> **Aim**
Extract everything from the line containing "Image resolution: width=436" down to the line containing "Action: click(33, 242)", inclusive, and reproduce those lines verbatim.
··········
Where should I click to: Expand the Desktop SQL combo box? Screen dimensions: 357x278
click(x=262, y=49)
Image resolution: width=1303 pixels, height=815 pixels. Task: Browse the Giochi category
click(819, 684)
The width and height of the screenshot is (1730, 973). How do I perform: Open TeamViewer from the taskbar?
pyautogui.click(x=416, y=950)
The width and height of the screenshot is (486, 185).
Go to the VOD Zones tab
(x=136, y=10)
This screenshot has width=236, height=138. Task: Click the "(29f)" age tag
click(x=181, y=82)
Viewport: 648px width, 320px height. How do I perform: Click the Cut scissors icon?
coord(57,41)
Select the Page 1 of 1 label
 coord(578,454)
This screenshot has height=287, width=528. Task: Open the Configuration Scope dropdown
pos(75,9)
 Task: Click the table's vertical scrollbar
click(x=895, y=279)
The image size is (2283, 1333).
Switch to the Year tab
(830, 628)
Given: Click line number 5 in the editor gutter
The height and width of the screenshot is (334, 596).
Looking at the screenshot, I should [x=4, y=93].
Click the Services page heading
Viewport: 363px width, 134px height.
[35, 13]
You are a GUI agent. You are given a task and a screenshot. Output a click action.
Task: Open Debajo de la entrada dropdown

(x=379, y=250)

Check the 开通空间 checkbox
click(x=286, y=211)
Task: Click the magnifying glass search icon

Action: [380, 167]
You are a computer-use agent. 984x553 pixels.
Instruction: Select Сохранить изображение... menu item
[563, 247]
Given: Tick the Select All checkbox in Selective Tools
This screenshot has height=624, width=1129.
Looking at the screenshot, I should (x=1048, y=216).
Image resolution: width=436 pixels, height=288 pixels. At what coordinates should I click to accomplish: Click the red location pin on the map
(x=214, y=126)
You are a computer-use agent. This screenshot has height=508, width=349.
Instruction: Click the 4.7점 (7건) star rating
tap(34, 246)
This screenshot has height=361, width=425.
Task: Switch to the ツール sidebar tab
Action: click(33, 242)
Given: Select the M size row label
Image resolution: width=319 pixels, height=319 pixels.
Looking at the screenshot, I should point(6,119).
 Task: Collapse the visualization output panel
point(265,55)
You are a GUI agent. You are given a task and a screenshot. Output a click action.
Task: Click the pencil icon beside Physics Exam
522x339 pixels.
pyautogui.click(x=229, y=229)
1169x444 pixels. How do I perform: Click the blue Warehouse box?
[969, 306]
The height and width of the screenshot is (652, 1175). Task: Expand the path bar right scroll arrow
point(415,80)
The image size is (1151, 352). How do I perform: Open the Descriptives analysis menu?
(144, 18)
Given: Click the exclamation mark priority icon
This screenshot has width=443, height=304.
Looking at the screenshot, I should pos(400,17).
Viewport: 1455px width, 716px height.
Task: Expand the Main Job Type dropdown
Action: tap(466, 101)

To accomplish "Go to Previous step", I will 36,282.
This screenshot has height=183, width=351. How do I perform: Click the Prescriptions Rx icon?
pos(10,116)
··········
> **Response below**
Image resolution: width=436 pixels, height=288 pixels. At what coordinates should I click to accomplish: Click the red location pin on the map
(x=214, y=126)
You are a computer-use agent. This screenshot has height=508, width=349.
Instruction: Click the 4.7점 (7건) star rating
tap(34, 246)
This screenshot has height=361, width=425.
Task: Switch to the ツール sidebar tab
Action: click(33, 242)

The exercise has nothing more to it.